Chez le président Ouédraogo, les militaires avaient également pris position mais il ne sera pas inquiété. Sankara et Lingani sont arrêtés. Le premier est envoyé à Ouahigouya et le second à Dori. Dans la matinée vers 8 heures, le camp Guillaume Ouédraogo était encerclé.

Le détachement du Centre national d’entraînement commando (CNEC) de Pô qui s’occupait de la sécurité des autorités était opposé à l’arrestation de Sankara et Lingani.

Le capitaine Henri Zongo qui était à la tête de la fronde avait à ses côtés, le sous-lieutenant Gilbert Diendéré qui deviendra sous le règne du président Blaise Compaoré, général de Brigade. Ils seront rejoints par le lieutenant Boukary Kaboré qu’on va appeler sous la Révolution le Lion de Boulkiemdé.

Les 3 officiers vont tenir tête aux autres militaires jusqu’aux environs de 20 heures. Suite à une médiation, ils accepteront abandonner leurs positions. Blaise Compaoré qui était resté à Bobo-Dioulasso pour ses affaires domestiques va s’échapper à la vague d’arrestation.

Il parvient par la dextérité de son chauffeur, le sergent -chef Hamidou Maïga à regagner ses commandos à Pô. C’est ainsi qu’il organisera la résistance.

**Extrait de données**
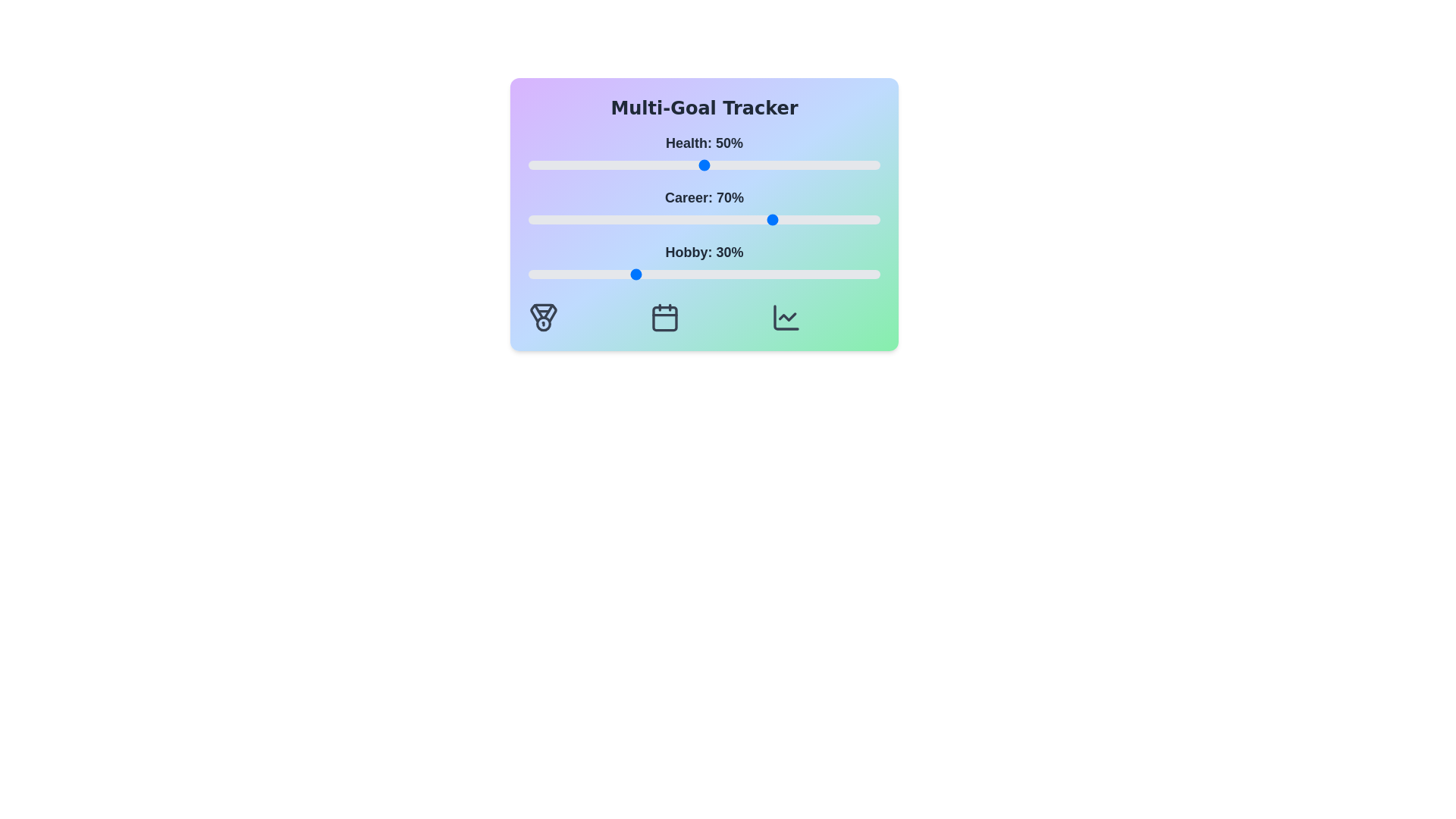 The height and width of the screenshot is (819, 1456). Describe the element at coordinates (696, 219) in the screenshot. I see `the 'Career' slider to 48%` at that location.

**Série d'exercices**
a - Recopiez le passage du texte sur l'arrestation de Sankara et Lingani qui va de « Il parvient par » à « organisera la résistance. », ces deux bouts compris.
b - Répondez à ces questions sur le texte sur l'arrestation de Sankara et Lingani :
(i) Dans quelle ville Sankara est-il envoyé après son arrestation ?
(ii) Jusque vers quelle heure les trois officiers tiennent-ils tête aux autres militaires ?
(iii) Qui est le chauffeur de Blaise Compaoré ?

**Corrigé**
a -
Il parvient par la dextérité de son chauffeur, le sergent -chef Hamidou Maïga à regagner ses commandos à Pô. C’est ainsi qu’il organisera la résistance.

b -
(i) À Ouahigouya.
(ii) Jusque vers 20 heures.
(iii) Le sergent-chef Hamidou Maïga.